-- Opening Marker --

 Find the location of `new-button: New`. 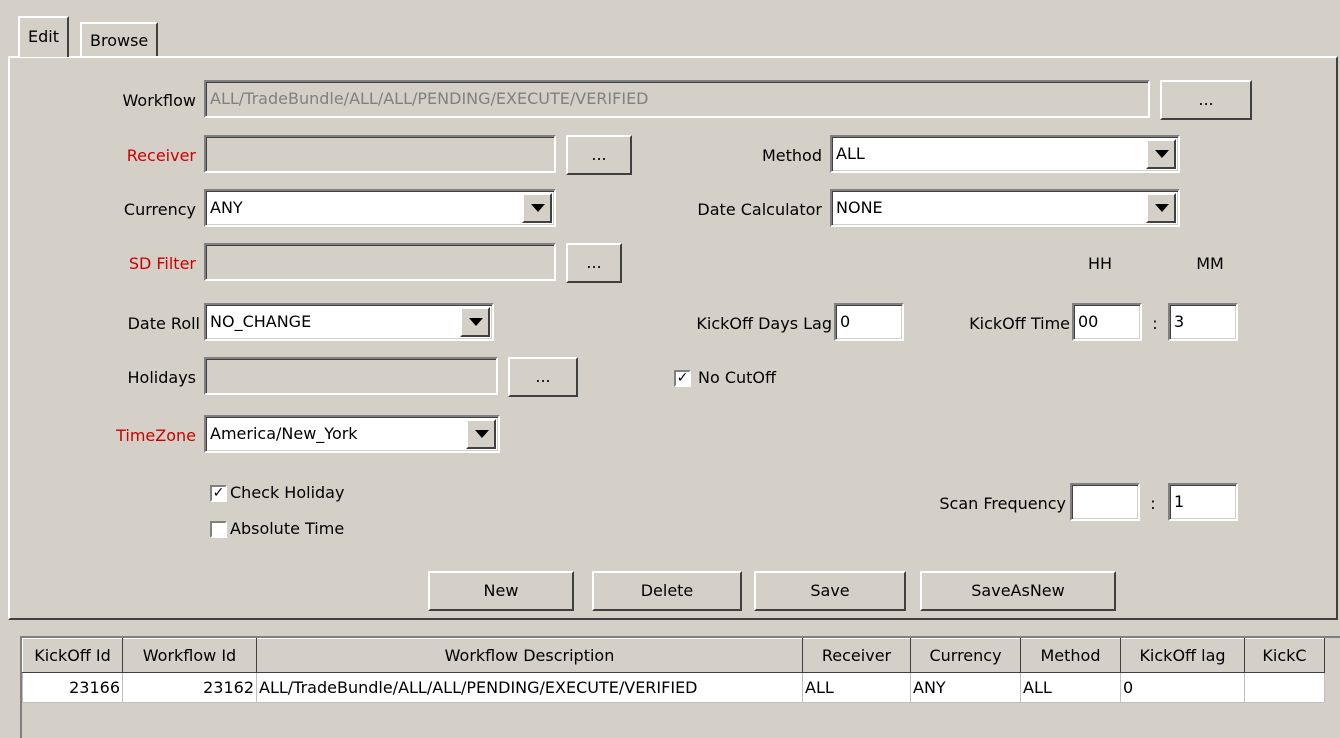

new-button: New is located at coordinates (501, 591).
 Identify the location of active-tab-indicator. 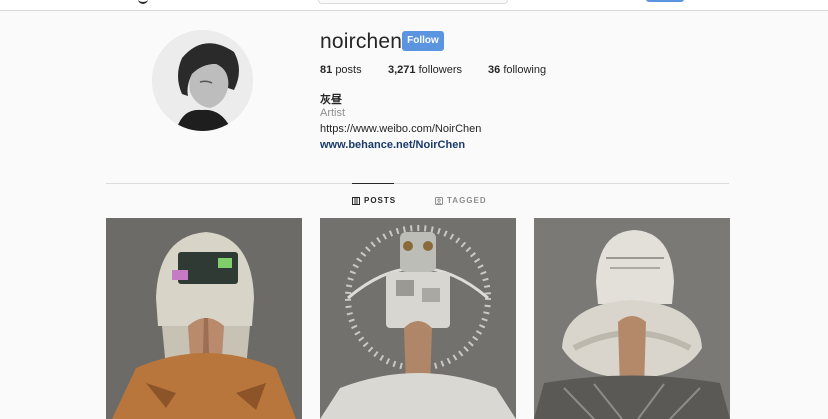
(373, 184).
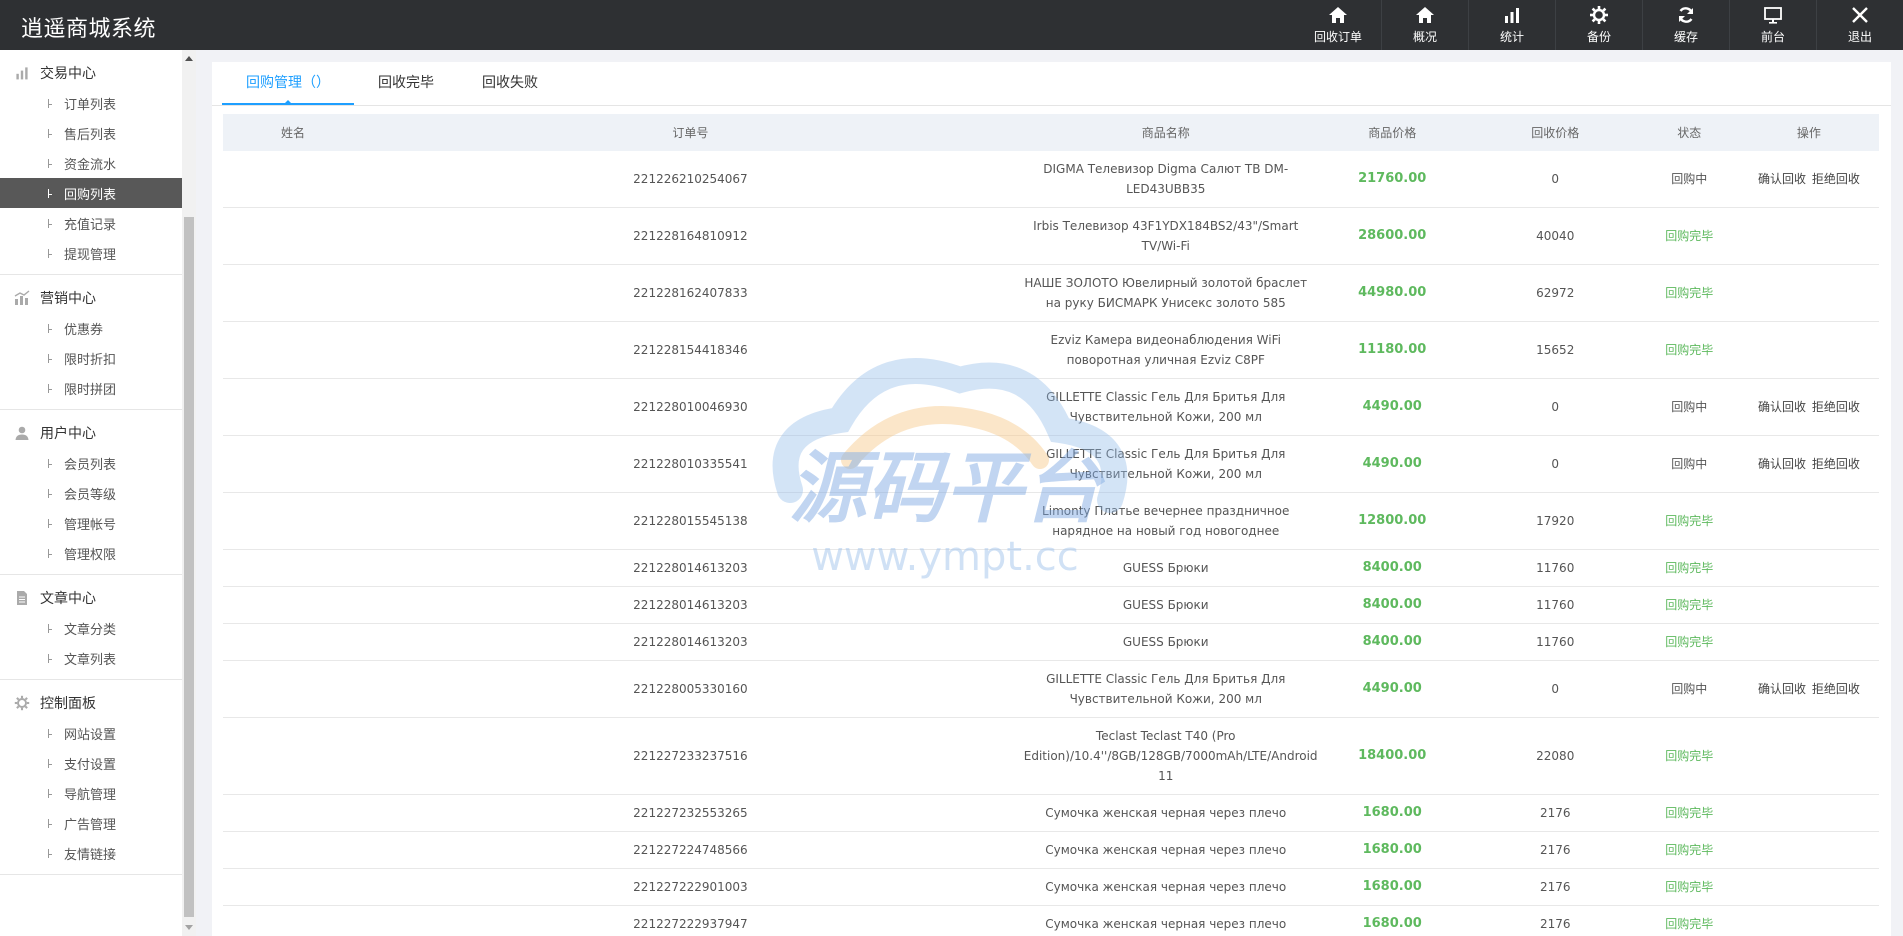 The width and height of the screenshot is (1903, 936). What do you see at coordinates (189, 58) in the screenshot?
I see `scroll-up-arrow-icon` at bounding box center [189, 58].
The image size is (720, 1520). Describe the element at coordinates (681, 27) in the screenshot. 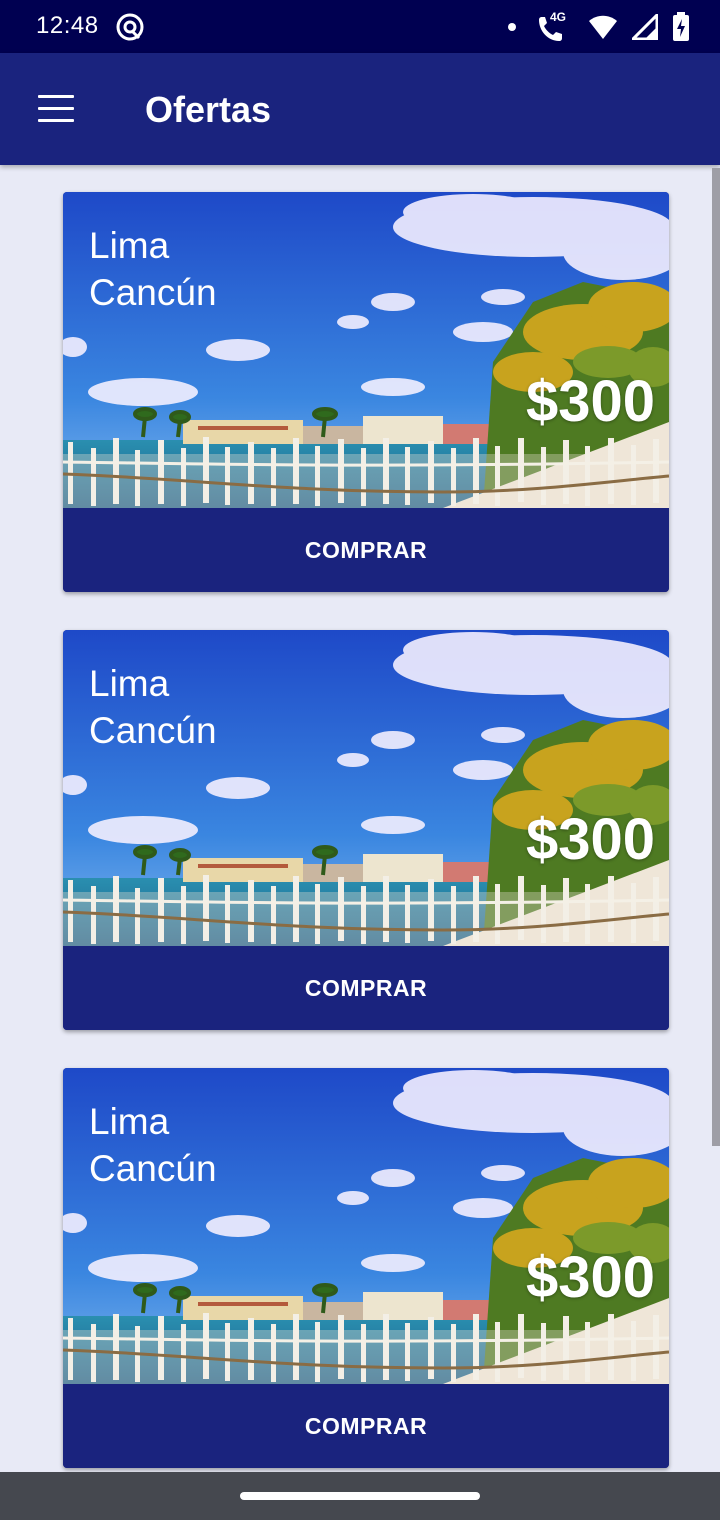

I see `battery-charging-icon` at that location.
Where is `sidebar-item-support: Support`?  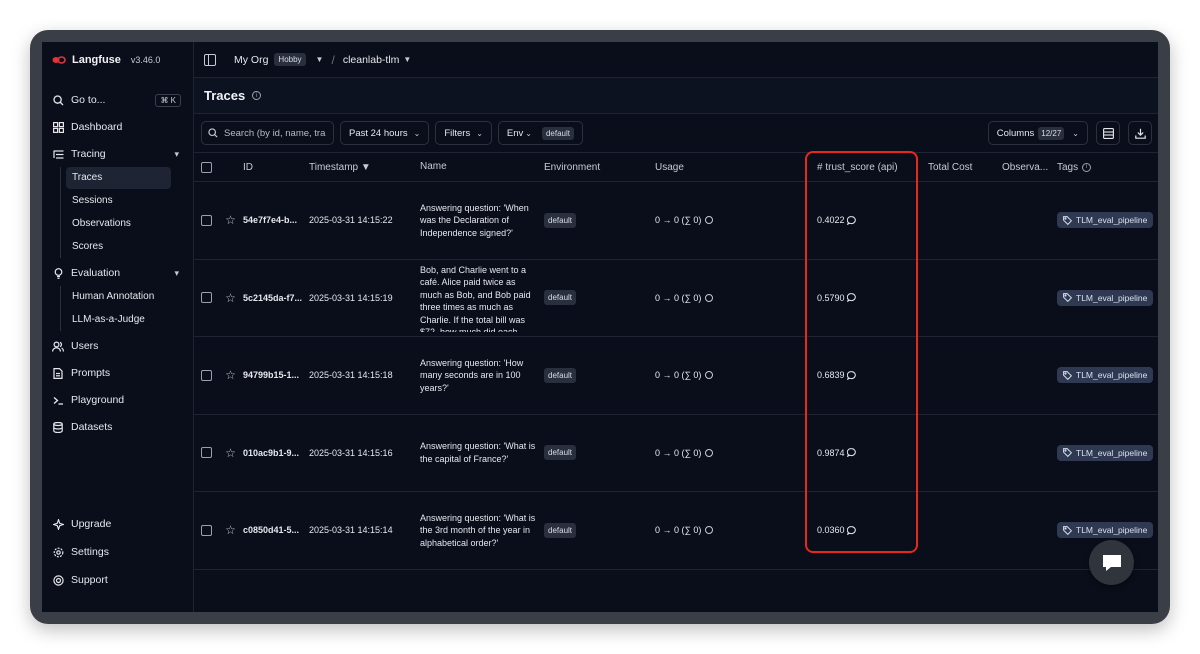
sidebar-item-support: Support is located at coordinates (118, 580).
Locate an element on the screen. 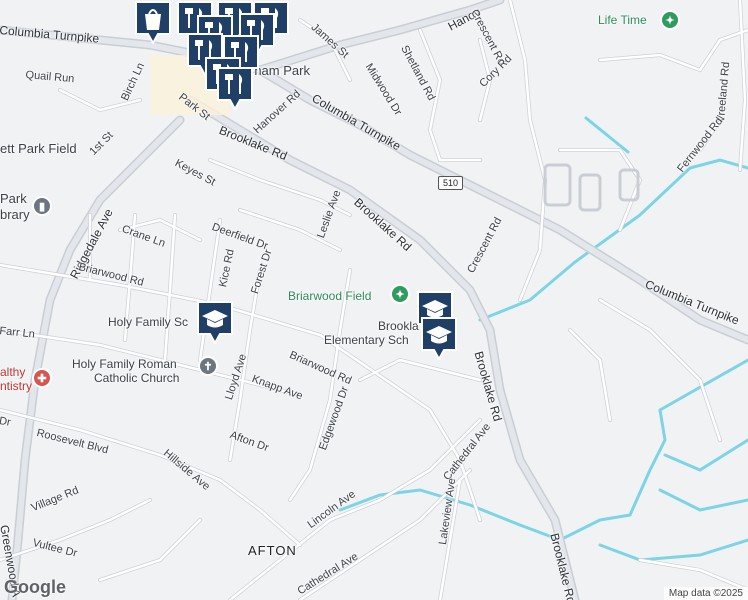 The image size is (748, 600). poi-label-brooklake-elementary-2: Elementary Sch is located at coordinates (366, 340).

-- Closing Marker --

- _PROBLEM TO WORK ON_:
Convert the records between the lines holding "The image size is (720, 1520)." and "sidebar-item-support: Support is", inclusive, into a two-column CSV headed request and response. Give one row per record, with each field in double quotes and line breaks replaced by spaces, and leave out the pictures.

- _EXPECTED ANSWER_:
request,response
"The image size is (720, 1520). Describe the element at coordinates (681, 27) in the screenshot.","I see `battery-charging-icon` at that location."
"Where is `sidebar-item-support: Support`?","sidebar-item-support: Support is located at coordinates (118, 580)."